Could you write out each of the records below exactly?

(Data records)
* * * * * * * * *

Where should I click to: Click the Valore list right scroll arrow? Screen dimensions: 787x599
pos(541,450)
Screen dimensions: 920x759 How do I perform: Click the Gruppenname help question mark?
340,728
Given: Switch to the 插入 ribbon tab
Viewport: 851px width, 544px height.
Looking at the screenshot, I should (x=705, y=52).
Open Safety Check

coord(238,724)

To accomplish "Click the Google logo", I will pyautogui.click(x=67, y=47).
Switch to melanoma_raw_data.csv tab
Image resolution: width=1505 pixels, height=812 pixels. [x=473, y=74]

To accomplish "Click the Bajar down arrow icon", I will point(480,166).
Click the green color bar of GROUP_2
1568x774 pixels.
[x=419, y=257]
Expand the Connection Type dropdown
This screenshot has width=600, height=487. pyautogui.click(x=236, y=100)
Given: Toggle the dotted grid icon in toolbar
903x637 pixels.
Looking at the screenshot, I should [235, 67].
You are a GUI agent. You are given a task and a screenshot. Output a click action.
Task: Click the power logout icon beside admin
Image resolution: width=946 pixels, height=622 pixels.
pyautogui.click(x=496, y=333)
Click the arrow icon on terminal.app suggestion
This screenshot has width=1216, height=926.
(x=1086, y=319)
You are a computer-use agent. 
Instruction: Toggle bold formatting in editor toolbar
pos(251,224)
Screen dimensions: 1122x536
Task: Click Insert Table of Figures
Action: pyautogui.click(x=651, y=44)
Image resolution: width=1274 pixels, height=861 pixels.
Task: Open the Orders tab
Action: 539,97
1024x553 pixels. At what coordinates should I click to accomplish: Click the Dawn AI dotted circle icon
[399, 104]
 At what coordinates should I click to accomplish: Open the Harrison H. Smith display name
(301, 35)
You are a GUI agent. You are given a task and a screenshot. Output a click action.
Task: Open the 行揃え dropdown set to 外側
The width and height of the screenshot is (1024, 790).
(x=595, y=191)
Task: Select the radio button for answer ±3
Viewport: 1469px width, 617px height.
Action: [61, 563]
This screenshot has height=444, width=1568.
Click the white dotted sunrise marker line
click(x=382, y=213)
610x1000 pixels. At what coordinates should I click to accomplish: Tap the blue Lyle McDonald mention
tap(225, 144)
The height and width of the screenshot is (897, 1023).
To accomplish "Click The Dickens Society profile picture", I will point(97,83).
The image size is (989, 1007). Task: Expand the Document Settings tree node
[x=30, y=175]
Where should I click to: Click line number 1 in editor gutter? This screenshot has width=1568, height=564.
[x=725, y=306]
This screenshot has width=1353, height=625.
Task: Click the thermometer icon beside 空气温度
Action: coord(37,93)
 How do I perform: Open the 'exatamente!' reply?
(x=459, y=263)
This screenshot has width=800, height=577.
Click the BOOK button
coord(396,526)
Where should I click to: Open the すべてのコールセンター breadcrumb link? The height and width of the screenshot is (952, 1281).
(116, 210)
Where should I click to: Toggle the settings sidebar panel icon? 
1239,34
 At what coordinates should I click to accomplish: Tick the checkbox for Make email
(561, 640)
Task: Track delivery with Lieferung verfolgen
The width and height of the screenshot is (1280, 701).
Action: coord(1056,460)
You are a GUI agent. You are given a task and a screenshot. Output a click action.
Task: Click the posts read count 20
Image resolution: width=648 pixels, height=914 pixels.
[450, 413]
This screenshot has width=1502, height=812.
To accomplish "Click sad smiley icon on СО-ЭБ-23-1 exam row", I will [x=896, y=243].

* * * * * * * * *

OUTPUT FOR THIS EXERCISE =>
Where should I click to: Click the Valore list right scroll arrow? Screen dimensions: 787x599
pos(541,450)
Screen dimensions: 920x759 How do I perform: Click the Gruppenname help question mark?
340,728
Given: Switch to the 插入 ribbon tab
Viewport: 851px width, 544px height.
Looking at the screenshot, I should (x=705, y=52).
Open Safety Check

coord(238,724)

To accomplish "Click the Google logo", I will pyautogui.click(x=67, y=47).
Switch to melanoma_raw_data.csv tab
Image resolution: width=1505 pixels, height=812 pixels. [x=473, y=74]

To accomplish "Click the Bajar down arrow icon", I will point(480,166).
Click the green color bar of GROUP_2
1568x774 pixels.
[x=419, y=257]
Expand the Connection Type dropdown
This screenshot has width=600, height=487. pyautogui.click(x=236, y=100)
Given: Toggle the dotted grid icon in toolbar
903x637 pixels.
Looking at the screenshot, I should [235, 67].
You are a GUI agent. You are given a task and a screenshot. Output a click action.
Task: Click the power logout icon beside admin
Image resolution: width=946 pixels, height=622 pixels.
pyautogui.click(x=496, y=333)
Click the arrow icon on terminal.app suggestion
This screenshot has width=1216, height=926.
(x=1086, y=319)
You are a computer-use agent. 
Instruction: Toggle bold formatting in editor toolbar
pos(251,224)
Screen dimensions: 1122x536
Task: Click Insert Table of Figures
Action: pyautogui.click(x=651, y=44)
Image resolution: width=1274 pixels, height=861 pixels.
Task: Open the Orders tab
Action: 539,97
1024x553 pixels. At what coordinates should I click to accomplish: Click the Dawn AI dotted circle icon
[399, 104]
 At what coordinates should I click to accomplish: Open the Harrison H. Smith display name
(301, 35)
You are a GUI agent. You are given a task and a screenshot. Output a click action.
Task: Open the 行揃え dropdown set to 外側
The width and height of the screenshot is (1024, 790).
(x=595, y=191)
Task: Select the radio button for answer ±3
Viewport: 1469px width, 617px height.
Action: [61, 563]
This screenshot has height=444, width=1568.
Click the white dotted sunrise marker line
click(x=382, y=213)
610x1000 pixels. At what coordinates should I click to accomplish: Tap the blue Lyle McDonald mention
tap(225, 144)
The height and width of the screenshot is (897, 1023).
To accomplish "Click The Dickens Society profile picture", I will point(97,83).
The image size is (989, 1007). Task: Expand the Document Settings tree node
[x=30, y=175]
Where should I click to: Click line number 1 in editor gutter? This screenshot has width=1568, height=564.
[x=725, y=306]
This screenshot has width=1353, height=625.
Task: Click the thermometer icon beside 空气温度
Action: coord(37,93)
 How do I perform: Open the 'exatamente!' reply?
(x=459, y=263)
This screenshot has width=800, height=577.
Click the BOOK button
coord(396,526)
Where should I click to: Open the すべてのコールセンター breadcrumb link? The height and width of the screenshot is (952, 1281).
(116, 210)
Where should I click to: Toggle the settings sidebar panel icon? 
1239,34
 At what coordinates should I click to accomplish: Tick the checkbox for Make email
(561, 640)
Task: Track delivery with Lieferung verfolgen
The width and height of the screenshot is (1280, 701).
Action: coord(1056,460)
You are a GUI agent. You are given a task and a screenshot. Output a click action.
Task: Click the posts read count 20
Image resolution: width=648 pixels, height=914 pixels.
[450, 413]
This screenshot has width=1502, height=812.
To accomplish "Click sad smiley icon on СО-ЭБ-23-1 exam row", I will [x=896, y=243].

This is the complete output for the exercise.